The Arrhenius equation relates all the factors with the rate constant with the help of an expression which is as follows:
$k = A{e^{\left( {\dfrac{{ - {E_a}}}{{RT}}} \right)}}\;\; - (1)$
Where, k is the rate constant, A is the pre-exponential factor, ${E_a}$ is the activation energy, R is the universal gas constant and T is temperature in kelvin.
Taking natural log on both sides of equation (1):
$ \Rightarrow \ln k = \ln A{e^{\left( {\dfrac{{ - {E_a}}}{{RT}}} \right)}}$
$ \Rightarrow \ln k = \ln A + \ln {e^{\left( {\dfrac{{ - {E_a}}}{{RT}}} \right)}}\;\;\;\;\;\;[\because \ln ab = \ln a + \ln b]$
$ \Rightarrow \ln k = \ln A - \dfrac{{{E_a}}}{{RT}}\;\;\;\;\;\;[\because \ln {e^a} = a]$
Converting natural log into base 10 as follows:
\[ \Rightarrow 2.303\log k = 2.303\log A - \dfrac{{{E_a}}}{{RT}}\;\;\;\;\;\;[\because \ln a = 2.303\log a]\]
\[ \Rightarrow \log k = \log A - \dfrac{{{E_a}}}{{2.303R}}\left( {\dfrac{1}{T}} \right)\;\]
The equation represents the general equation of a straight line of type $y = mx + c$, where $\log A$ is the intercept and $\dfrac{{ - {E_a}}}{{2.303R}}$ is the slope.
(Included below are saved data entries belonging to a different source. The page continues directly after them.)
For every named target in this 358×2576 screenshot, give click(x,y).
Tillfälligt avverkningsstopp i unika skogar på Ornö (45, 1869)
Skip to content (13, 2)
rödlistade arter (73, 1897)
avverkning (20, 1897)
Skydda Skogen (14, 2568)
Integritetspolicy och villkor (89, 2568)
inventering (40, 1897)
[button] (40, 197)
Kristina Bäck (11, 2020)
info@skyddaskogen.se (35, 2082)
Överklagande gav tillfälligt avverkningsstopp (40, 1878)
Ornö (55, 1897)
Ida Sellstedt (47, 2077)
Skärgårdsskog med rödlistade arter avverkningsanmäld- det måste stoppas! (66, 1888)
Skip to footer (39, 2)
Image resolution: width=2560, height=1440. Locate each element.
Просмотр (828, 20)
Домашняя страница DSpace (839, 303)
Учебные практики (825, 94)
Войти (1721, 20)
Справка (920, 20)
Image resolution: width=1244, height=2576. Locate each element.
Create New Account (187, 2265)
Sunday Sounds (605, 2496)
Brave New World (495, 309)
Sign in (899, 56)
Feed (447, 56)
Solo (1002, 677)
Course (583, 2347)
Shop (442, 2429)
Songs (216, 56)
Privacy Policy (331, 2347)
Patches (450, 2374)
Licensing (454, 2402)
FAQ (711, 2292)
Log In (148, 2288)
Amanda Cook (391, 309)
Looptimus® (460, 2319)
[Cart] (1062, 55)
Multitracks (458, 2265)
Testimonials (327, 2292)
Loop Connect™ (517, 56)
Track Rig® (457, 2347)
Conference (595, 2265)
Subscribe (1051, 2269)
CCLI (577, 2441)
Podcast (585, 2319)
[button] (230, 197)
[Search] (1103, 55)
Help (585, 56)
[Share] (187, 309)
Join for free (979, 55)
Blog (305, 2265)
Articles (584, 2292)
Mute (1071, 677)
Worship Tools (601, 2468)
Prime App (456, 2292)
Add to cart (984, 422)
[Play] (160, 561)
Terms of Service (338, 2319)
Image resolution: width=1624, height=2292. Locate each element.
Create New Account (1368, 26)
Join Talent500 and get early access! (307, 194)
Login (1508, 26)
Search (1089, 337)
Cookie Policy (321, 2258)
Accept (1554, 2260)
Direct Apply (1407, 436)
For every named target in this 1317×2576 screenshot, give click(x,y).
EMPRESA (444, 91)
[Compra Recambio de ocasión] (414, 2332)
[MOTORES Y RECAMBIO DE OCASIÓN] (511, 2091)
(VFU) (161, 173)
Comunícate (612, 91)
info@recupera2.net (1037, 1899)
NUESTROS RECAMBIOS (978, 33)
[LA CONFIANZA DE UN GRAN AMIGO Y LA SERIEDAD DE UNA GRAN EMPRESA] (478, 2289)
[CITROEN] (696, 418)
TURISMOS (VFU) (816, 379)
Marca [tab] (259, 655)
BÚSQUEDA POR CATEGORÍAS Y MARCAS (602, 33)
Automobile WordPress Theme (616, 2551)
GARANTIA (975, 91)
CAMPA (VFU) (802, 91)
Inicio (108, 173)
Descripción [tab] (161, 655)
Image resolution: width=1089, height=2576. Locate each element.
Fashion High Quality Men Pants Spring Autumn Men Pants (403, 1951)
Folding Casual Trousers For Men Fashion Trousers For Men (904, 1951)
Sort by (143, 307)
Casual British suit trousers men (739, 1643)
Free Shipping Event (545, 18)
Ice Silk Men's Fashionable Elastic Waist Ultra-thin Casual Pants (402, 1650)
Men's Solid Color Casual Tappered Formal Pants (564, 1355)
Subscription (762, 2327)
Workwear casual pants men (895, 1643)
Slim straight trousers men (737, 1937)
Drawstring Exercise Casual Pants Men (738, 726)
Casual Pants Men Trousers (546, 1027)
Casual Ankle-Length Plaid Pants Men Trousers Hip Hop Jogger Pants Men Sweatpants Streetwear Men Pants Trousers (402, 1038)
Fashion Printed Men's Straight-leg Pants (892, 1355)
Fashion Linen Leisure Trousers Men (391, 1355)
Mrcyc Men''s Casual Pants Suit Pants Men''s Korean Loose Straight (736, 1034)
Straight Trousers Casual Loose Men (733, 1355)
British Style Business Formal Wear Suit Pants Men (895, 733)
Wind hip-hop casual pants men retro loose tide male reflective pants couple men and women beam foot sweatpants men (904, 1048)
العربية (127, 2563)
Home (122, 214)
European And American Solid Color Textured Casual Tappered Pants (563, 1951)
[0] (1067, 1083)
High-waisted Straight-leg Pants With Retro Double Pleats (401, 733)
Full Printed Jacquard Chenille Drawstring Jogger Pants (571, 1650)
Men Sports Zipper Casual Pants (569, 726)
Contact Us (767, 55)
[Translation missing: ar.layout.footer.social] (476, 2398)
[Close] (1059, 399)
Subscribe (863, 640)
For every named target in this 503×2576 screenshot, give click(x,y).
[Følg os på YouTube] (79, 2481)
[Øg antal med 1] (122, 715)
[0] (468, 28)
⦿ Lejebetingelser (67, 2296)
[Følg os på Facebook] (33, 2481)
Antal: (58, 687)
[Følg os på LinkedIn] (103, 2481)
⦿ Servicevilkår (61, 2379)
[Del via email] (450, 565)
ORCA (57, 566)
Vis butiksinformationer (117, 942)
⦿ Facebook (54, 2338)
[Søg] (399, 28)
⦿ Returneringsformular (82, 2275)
Hence, the plot of $\log k$ against $\dfrac{1}{T}$ is linear and can be represented as follows:

From the curve, it is clear that on changing the value of temperature, a change in rate constant is also observed i.e., the rate constant depends on temperature and by knowing the value of slope of the curve, we can determine the value of activation energy.
Thus, option (A) is the correct answer.

Note:
It is important to note that the value of rate constant increases on increasing temperature whereas decreases on increasing the value of activation energy. So, to increase the rate of reaction there are two possible methods, first is to increase the temperature of the reaction and second is to add a catalyst to decrease the activation energy which will lead to increase the rate of reaction.